Few-shot Implicit Function Generation via Equivariance
Suizhi Huang, Xingyi Yang, Hongtao Lu, Xinchao Wang
TL;DR
The paper addresses the challenge of generating diverse yet functionally consistent INR weights from limited data by introducing Few-shot Implicit Function Generation and the EquiGen framework. EquiGen leverages permutation-based weight-space equivariance through a three-stage pipeline: an equivariant encoder trained with contrastive learning, an equivariance-guided diffusion model, and controlled subspace perturbations for diversity during few-shot adaptation.
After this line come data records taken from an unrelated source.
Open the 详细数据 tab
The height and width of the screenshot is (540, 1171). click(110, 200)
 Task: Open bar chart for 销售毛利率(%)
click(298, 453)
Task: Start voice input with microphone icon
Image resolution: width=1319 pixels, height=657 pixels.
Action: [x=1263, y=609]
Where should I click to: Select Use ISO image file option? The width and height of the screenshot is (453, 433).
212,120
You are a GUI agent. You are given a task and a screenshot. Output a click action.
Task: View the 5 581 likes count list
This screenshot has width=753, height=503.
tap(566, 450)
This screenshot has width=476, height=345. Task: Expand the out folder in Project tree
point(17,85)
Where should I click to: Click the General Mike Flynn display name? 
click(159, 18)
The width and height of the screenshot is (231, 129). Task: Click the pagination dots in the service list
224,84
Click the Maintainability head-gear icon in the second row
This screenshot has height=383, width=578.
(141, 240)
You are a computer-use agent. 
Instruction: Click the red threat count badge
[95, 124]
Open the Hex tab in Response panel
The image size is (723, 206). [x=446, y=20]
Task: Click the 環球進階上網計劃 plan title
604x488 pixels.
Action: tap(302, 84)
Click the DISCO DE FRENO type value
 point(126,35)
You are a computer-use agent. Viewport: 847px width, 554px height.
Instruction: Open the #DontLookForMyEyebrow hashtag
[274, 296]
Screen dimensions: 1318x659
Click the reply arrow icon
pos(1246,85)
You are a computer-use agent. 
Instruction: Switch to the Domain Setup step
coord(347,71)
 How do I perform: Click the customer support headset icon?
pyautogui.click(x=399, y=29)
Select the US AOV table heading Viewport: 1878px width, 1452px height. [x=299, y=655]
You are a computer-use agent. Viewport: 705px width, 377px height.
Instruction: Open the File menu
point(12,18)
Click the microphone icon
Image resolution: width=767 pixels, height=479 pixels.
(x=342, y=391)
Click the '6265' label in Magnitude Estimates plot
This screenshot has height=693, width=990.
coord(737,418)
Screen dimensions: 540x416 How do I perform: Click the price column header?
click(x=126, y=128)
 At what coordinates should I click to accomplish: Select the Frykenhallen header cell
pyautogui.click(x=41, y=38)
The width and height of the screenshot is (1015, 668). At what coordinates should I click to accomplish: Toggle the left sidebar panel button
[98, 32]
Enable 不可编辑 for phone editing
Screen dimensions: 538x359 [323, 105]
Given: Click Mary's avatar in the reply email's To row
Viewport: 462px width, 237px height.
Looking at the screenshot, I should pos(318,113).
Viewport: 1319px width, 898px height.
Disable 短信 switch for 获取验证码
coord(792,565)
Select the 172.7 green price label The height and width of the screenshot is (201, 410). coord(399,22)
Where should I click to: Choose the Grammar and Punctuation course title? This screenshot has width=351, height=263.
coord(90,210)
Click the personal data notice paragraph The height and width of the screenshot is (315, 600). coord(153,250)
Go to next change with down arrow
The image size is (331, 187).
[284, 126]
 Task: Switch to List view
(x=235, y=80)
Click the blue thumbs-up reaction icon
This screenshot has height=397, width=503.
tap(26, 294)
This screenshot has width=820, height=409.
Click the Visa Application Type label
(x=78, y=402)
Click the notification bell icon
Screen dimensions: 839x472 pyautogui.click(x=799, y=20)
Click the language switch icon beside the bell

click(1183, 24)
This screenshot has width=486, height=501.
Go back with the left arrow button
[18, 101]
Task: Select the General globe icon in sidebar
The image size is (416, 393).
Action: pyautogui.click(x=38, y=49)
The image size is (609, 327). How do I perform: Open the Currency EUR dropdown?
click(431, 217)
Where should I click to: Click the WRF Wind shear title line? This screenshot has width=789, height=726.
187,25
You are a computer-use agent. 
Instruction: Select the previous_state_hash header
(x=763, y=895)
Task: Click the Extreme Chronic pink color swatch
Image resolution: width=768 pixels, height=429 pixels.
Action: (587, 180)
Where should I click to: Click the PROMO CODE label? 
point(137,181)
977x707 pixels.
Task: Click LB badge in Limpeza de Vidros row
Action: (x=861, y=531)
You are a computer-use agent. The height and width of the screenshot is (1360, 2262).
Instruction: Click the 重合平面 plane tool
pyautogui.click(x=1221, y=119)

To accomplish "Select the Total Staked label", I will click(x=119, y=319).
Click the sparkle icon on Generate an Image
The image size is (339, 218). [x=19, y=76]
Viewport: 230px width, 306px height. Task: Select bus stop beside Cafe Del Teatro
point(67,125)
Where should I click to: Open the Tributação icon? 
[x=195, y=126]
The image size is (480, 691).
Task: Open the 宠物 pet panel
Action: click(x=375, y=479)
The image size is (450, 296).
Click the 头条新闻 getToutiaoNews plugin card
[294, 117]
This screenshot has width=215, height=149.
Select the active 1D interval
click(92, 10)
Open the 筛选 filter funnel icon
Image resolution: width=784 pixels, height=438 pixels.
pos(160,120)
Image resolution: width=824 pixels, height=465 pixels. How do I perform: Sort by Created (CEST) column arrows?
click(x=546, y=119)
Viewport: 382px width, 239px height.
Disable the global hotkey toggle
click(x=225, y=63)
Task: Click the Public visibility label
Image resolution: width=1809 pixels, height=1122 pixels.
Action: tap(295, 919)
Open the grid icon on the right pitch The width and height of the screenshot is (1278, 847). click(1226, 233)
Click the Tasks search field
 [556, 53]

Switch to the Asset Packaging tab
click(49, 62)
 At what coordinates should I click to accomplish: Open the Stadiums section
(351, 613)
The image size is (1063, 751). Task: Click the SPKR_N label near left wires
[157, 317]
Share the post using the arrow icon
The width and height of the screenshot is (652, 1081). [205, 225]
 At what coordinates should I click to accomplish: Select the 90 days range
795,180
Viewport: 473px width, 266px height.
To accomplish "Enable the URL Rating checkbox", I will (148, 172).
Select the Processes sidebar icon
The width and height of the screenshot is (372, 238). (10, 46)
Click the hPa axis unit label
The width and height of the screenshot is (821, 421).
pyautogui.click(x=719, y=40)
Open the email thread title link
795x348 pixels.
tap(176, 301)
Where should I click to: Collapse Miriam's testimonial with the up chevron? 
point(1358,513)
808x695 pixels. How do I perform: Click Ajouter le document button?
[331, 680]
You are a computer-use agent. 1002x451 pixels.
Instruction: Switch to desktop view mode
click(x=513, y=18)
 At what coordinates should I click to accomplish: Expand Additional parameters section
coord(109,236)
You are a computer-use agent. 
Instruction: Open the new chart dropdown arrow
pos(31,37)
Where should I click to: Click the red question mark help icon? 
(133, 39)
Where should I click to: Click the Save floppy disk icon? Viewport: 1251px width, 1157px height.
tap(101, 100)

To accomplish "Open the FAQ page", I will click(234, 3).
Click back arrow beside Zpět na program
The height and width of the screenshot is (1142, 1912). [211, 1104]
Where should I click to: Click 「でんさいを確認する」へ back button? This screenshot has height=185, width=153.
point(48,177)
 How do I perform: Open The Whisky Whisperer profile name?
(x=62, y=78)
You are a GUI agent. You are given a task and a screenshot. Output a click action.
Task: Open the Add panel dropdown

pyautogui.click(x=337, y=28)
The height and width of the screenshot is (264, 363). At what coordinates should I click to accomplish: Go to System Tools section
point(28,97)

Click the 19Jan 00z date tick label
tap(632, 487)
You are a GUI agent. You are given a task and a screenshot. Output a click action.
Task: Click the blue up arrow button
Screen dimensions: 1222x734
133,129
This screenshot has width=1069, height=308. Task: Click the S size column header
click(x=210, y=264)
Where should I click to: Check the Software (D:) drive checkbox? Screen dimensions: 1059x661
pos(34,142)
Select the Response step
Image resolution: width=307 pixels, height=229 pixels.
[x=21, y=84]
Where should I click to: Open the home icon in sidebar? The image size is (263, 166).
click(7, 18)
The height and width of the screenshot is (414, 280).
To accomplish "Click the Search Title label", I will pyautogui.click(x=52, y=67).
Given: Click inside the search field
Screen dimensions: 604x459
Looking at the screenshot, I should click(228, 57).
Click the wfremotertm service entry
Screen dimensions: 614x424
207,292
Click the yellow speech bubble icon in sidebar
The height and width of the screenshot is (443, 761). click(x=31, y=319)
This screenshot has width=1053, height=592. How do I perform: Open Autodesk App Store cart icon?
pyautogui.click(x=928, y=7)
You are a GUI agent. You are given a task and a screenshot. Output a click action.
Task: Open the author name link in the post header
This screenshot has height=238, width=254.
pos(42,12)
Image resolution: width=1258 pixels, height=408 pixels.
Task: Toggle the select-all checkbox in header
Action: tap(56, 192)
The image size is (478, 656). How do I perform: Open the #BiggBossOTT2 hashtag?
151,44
Across 2D INR image datasets and 3D ShapeNet INRs, EquiGen delivers higher quality and greater diversity than strong baselines, demonstrating the value of exploiting weight-space symmetries for data-efficient INR generation. This work enables practical, data-efficient exploration of INR weight spaces with potential downstream benefits for 3D shape generation and flexible implicit representations.
Abstract
Implicit Neural Representations (INRs) have emerged as a powerful framework for representing continuous signals. However, generating diverse INR weights remains challenging due to limited training data. We introduce Few-shot Implicit Function Generation, a new problem setup that aims to generate diverse yet functionally consistent INR weights from only a few examples. This is challenging because even for the same signal, the optimal INRs can vary significantly depending on their initializations. To tackle this, we propose EquiGen, a framework that can generate new INRs from limited data. The core idea is that functionally similar networks can be transformed into one another through weight permutations, forming an equivariance group. By projecting these weights into an equivariant latent space, we enable diverse generation within these groups, even with few examples. EquiGen implements this through an equivariant encoder trained via contrastive learning and smooth augmentation, an equivariance-guided diffusion process, and controlled perturbations in the equivariant subspace. Experiments on 2D image and 3D shape INR datasets demonstrate that our approach effectively generates diverse INR weights while preserving their functional properties in few-shot scenarios.